Alex recordó el cerro que llevaba por el camino a la medialuna, cerrado por una cerca de alambre, con un
cerrojo grande cuya llave la tenía, aparentemente, su padre y nadie más. Imaginó que esos alambres eran
rojos y recorrían su cuerpo por dentro. Era extraño, sí. Eran huecos, entonces… huecos, para llevar un
líquido rojo, el mismo que brotaba cuando se raspaba, cayéndose del caballo.

—¡Poco huaso! — le espetaban, a modo de insulto.

La sangre la transportaba una bomba, el corazón, continuó la profesora. ¿Cómo las bombas de agua? Sí,
como las bombas de agua. La sangre corría por el cuerpo, y llevando nutrientes y otras cosas.

—M…mi… mi papá…
—¿Sí, Alex?
—Vacas. — dijo al fin, respirando hondo. —Las vacas…l..la leche… Pasa por…por…por…
tu…tuberías…

Más risas del curso. Pero sí, explicó ella. Era como cuando ordeñaban a las vacas, y la leche pasaba por
esos tubos azules. Algo así, de cierta forma, era como funcionaba un capilar, una vena, una arteria.

—¿Y de dónde sale? — preguntó el niño, de corrido. —La…la sangre. La roja. — miró a su maestra,
como buscando aprobación a la pregunta. La profesora sonrió.

Y le explicó.

Alex volvió a su casa, pero como el colegio estaba demasiado cerca, no lo dejó atrás.

Oía gritos fuera de su habitación, en la noche. Pero no los escuchaba, no en realidad. Su mente estaba en
unas tuberías, donde pasaba el plasma, los glóbulos rojos, los glóbulos blancos y todo eso. Todo eso que
había comprendido.

Quería volver al día siguiente. Quería tener ciencias naturales. Quería seguir entendiendo, aprendiendo,
soñando con tuberías, oxígeno y vesículas y hemoglobina.

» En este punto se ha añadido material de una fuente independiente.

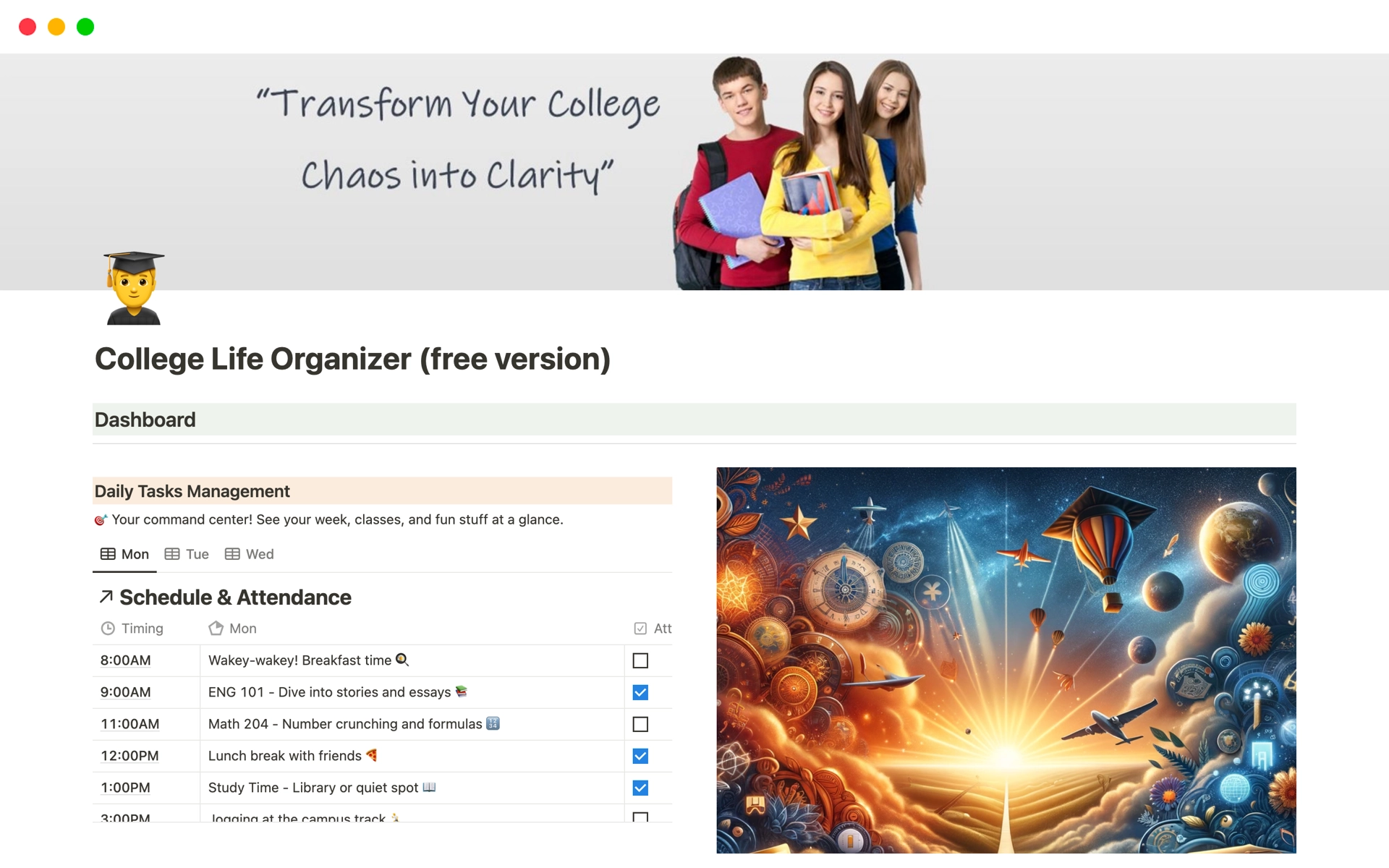
Task: Select the Mon daily schedule tab
Action: (x=126, y=553)
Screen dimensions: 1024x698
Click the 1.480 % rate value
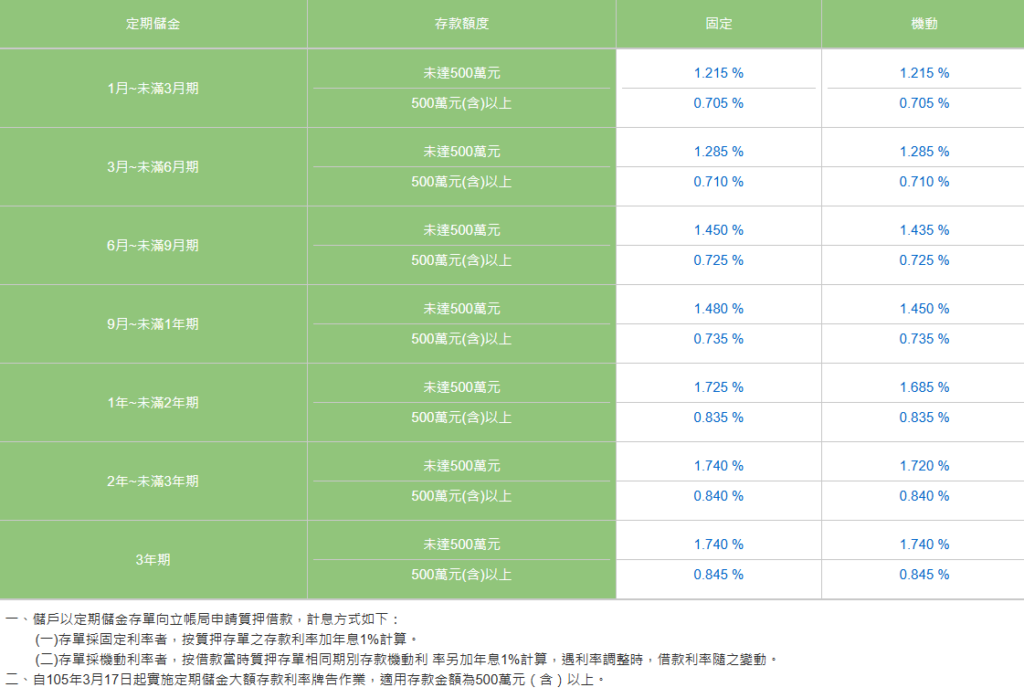coord(718,309)
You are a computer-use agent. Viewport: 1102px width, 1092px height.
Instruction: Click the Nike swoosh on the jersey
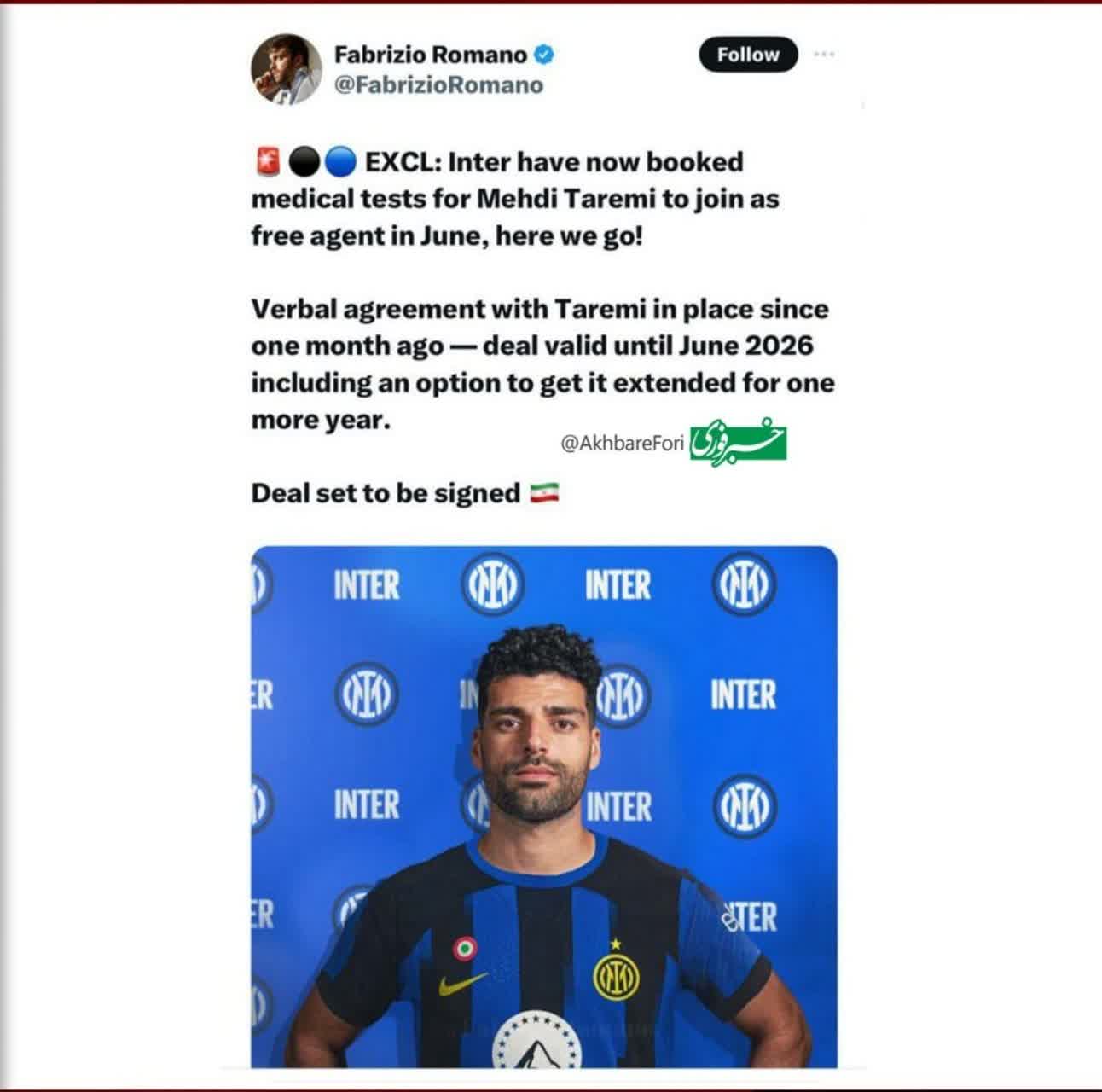[x=463, y=985]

Mientras caminaba hacia la escuela, embarrándose los zapatos por la lluvia del día anterior, se imaginaba
que esa maestra era su madre. Que lo acurrucaba entre sus brazos, y él dormía en su pecho. Esa imagen le
pareció un tanto extraña, al principio, hasta que recordó sus ojos de un café verdoso, su sonrisa y su
paciencia.

Ella debía ser su madre. Estaba destinada para ello, no había otra opción, por eso había aparecido de
pronto en la sala de su escuela, como un ángel.
Esperó a la última hora del día, la hora en que tenían ciencias naturales. Miraba pasar el reloj, un tic tac
tras otro, lento, eterno como nunca.

Finalmente, cuando dieron las tres y media, sonó el ruido metálico del timbre. Se abrió la puerta, y entró
muy sonriente, como si nada, su viejo profesor.